Chair: Dr Christine Cheng, Senior Lecturer in International Relations, King's College London

Violent conflict lingers in many ways after it ends - it affects people’s abilities to trust, collaborate and plan for the future. It entrenches or breaks structures and relationships. It shows who is vulnerable and who is powerful.

The many layers of conflict mean recovery after violence also happens as many different, but parallel phenomena (each with their own rules and dynamics). But post-conflict development is not the automatic end result; in fact many presumed programmes and interventions to make people’s lives after conflict better do not work: economic growth programmes, migration, entrepreneurship, access to credit, improved security and services do not automatically represent improved stability in people’s lives, secure livelihoods, or better prospects. In fact, in a post conflict environment, the necessary forces of recovery and stabilization work in contradiction with each other, which is one reason why life is simply not getting better.

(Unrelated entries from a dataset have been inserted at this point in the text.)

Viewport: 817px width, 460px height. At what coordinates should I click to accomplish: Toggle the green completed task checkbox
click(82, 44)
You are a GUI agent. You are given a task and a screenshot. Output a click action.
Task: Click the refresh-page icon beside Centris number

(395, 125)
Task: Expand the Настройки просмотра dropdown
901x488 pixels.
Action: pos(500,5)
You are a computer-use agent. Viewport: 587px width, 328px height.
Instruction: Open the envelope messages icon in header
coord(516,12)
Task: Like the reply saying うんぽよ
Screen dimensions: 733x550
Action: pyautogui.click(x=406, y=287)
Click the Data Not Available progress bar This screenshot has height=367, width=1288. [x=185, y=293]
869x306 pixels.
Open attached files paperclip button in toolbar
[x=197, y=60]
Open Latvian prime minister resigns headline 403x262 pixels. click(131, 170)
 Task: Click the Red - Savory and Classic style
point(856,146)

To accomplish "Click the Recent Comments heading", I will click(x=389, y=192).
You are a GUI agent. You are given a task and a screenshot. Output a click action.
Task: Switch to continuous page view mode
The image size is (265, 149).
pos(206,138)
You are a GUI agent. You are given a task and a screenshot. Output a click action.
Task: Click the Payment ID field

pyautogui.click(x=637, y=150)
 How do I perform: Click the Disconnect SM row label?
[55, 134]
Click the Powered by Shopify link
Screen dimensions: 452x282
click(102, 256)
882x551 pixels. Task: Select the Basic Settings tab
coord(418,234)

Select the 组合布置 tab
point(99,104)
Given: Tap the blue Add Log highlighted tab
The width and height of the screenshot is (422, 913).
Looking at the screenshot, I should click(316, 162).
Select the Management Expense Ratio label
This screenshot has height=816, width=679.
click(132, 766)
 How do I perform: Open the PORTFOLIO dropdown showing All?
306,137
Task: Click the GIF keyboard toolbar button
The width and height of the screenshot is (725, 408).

Using research from ten years of the Secure Livelihoods Research Consortium (SLRC)—conducted in nine countries between 2011 and 2020—this session will explore some principles that require a benevolent discourse on how to improve development programmes in conflict contexts.

Bio:

Dr Mareike Schomerus is Vice President at the Busara Center in Nairobi and the Research Director of the Secure Livelihoods Research Consortium at ODI in London. Her most recent publications are Secessionism in African Politics: Aspiration, Grievance, Performance, Disenchantment, edited with Pierre Englebert and Lotje de Vries (Palgrave 2019) and the forthcoming The Lord’s Resistance Army: Violence and peacemaking in Africa (CUP, 2021) and Lives and Violence (revised) I.B.Tauris/ Bloomsbury forthcoming).

Please register via Zoom, all registered attendees will receive an email with Zoom access information.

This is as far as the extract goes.